North Korean leader Kim Jong Un said earlier this year that North Korea is working on an intercontinental ballistic missile capable of striking the United States’ mainland. President Trump responded in a tweet: “It won't happen!”
But his administration, which is now conducting a review of North Korea policy, has given few clues as to how it might stop Kim in his tracks.
Tillerson, who was head of ExxonMobil until becoming secretary of state last month, is visiting Japan, South Korea and China as part of that policy review.
In Tokyo Thursday, he said that 20 years of diplomatic efforts to convince North Korea to abandon its nuclear weapons ambitions had failed. He went further in Seoul Friday, signaling that multilateral talks — with or without North Korea — were not under consideration.
“Conditions must change before there’s any scope for talks to resume, whether they be five party or six party,” Tillerson said. The six party talks had been a multilateral effort towards de-nuclearization involving the U.S., China, Russia, Japan and the two Koreas. The group had also met without North Korea on occasion.
But the U.S. and its allies still had other options between diplomatic talks and military action for convincing Kim and his regime to give up their nuclear weapons, he said.
There were still more sanctions that could be applied, and China could put more pressure on North Korea, Tillerson said. He will head to Beijing Saturday to try to urged the government there to use more of its leverage over North Korea.
Sanctions and diplomatic engagement have failed to convince North Korea to abandon its nuclear weapons program. But American administrations have long considered military action unfeasible because North Korea has artillery lined up on Seoul, a city of more than 20 million people that lies just 30 miles south of the Demilitarized Zone that divides the two Koreas.
Tillerson went to the DMZ earlier Thursday, coming almost face to face with North Korean soldiers standing on the other side of the yellow line that marks the border, and met with South Korea’s acting president, Hwang Kyo-ahn, who is running the country following the impeachment of Park Geun-hye on corruption charges last week.
Park’s dismissal means a snap election will be held on May 9. Progressive candidate Moon Jae-in looks has a strong lead in the opinion polls and, bar some major upset, looks set to win the presidency. If that happens, he will steer South Korean policy towards North Korea in a sharply different direction from the hardline approach taken by the conservative Park government.

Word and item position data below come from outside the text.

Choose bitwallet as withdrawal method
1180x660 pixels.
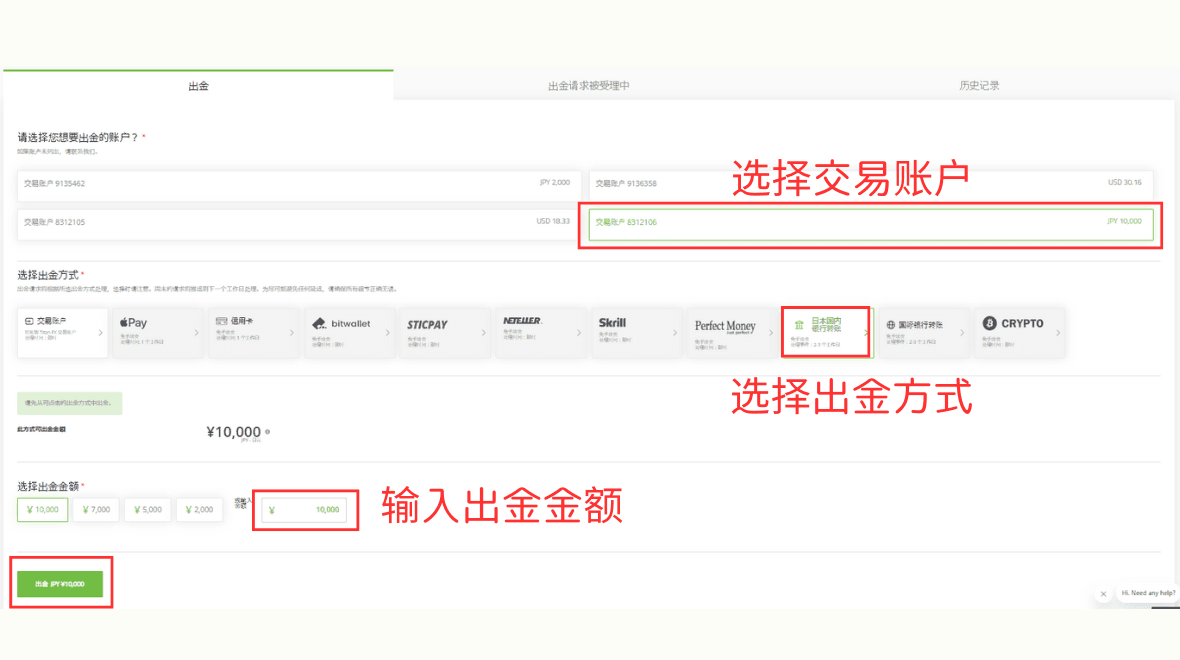tap(346, 332)
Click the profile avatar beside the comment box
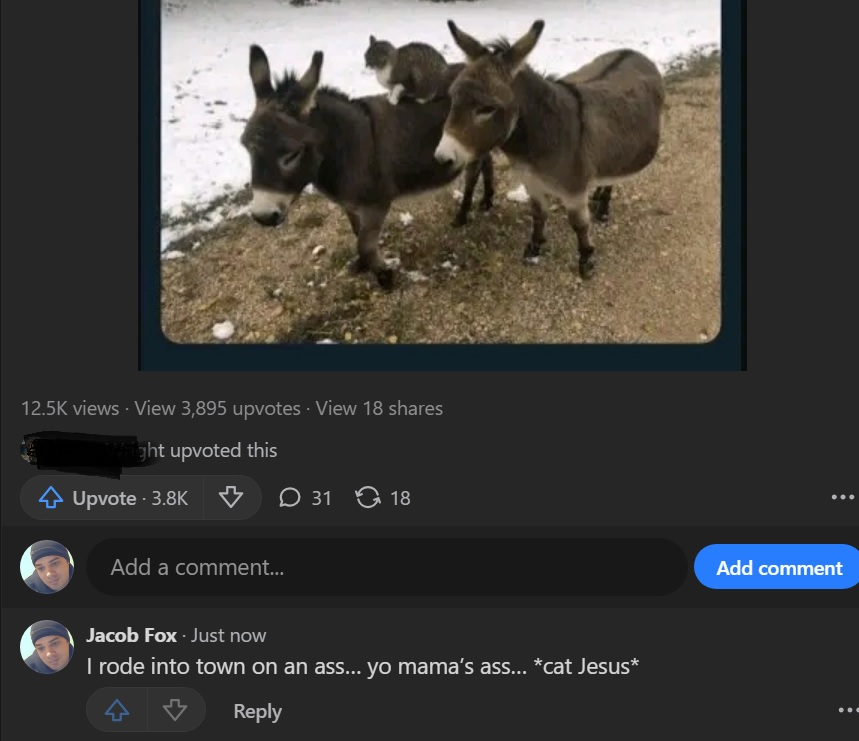Image resolution: width=859 pixels, height=741 pixels. [47, 567]
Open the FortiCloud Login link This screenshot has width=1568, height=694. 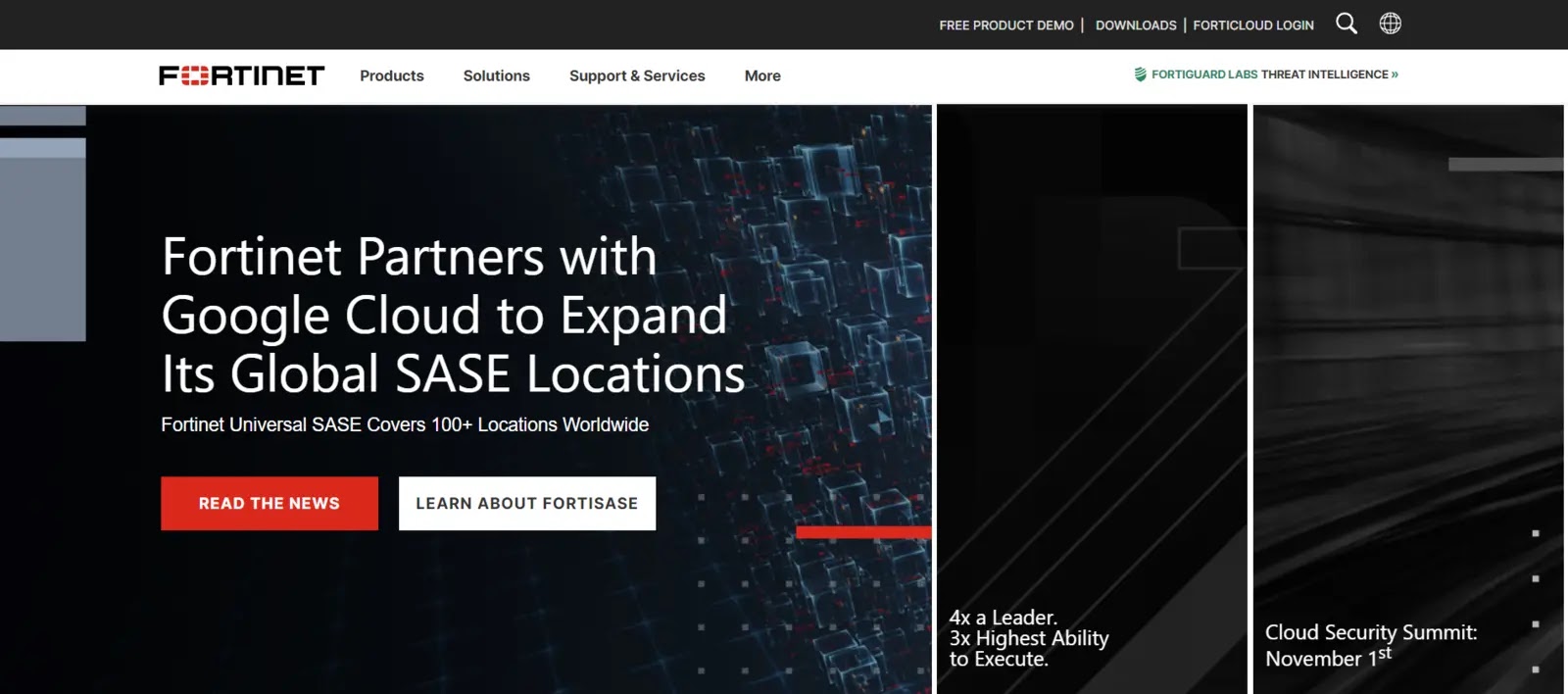point(1252,25)
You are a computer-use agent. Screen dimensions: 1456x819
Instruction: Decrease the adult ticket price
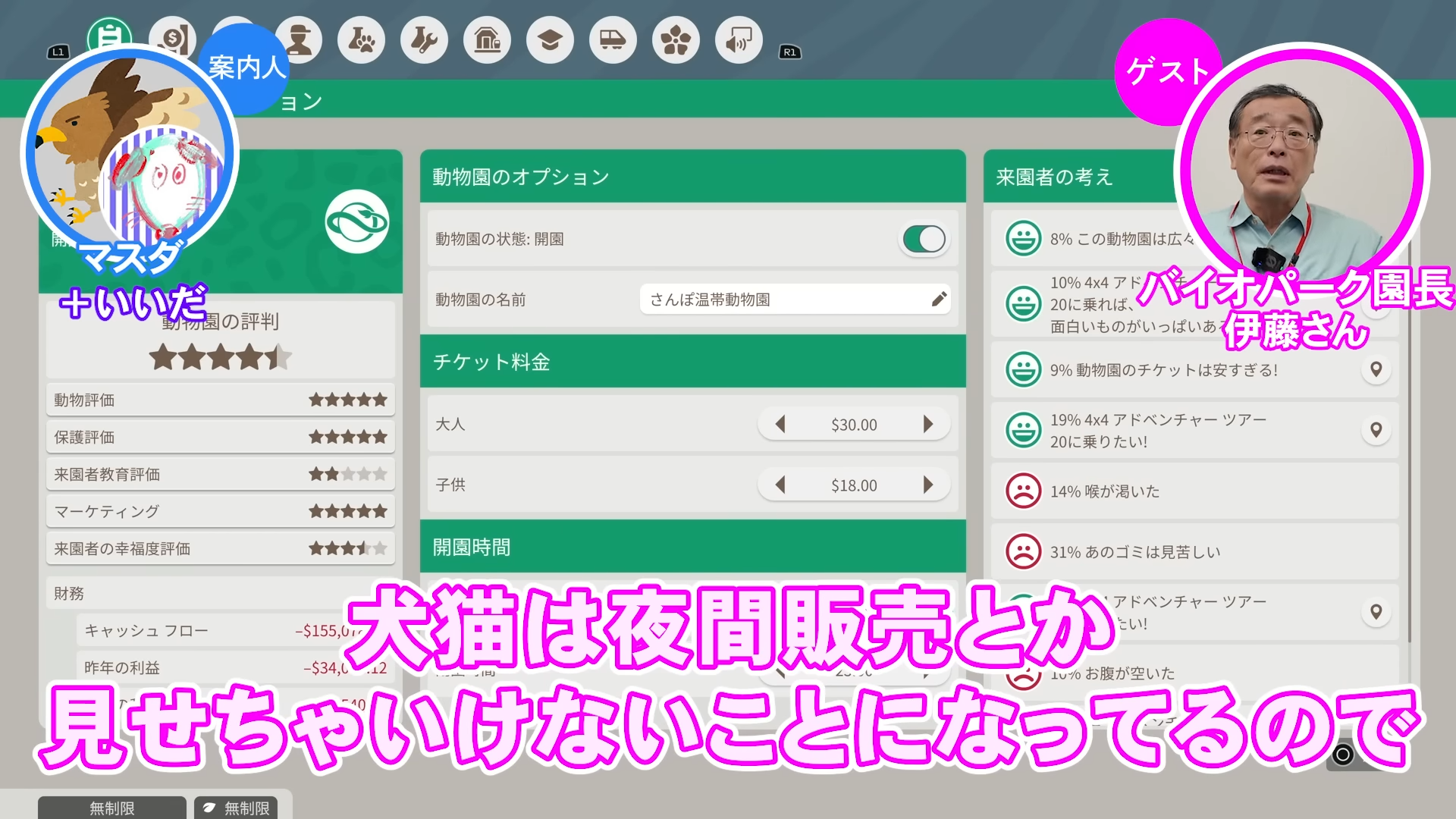[780, 425]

Moon has pledged to go to Pyongyang before he visits Washington — a sign, he has said, of his concern about the North Korea problem — but has also heralded a return to the “sunshine policy” of previous liberal governments. He has said he will resume economic engagement with North Korea, including re-opening the joint industrial complex that Park said was helping fund Pyongyang’s weapons programs.
Moon has also suggested that he would review the South Korean government's decision to host the American anti-missile battery called Terminal High Altitude Area Defense, or THAAD. The battery is meant to guard against the threat to South Korea from North Korea's missiles, but Beijing has strongly protested the deployment, apparently fearing that the system’s radar would be used to peer into China.
The Chinese government is now inflicting economic pain on South Korea — banning many imports from South Korea and stopping Chinese tourist groups from traveling there — to try to convince Seoul to change its mind on missile system.
A change to a progressive government in South Korea would pose a significant challenge for the Trump administration, making the U.S. and South Korea out of step on North Korea policy.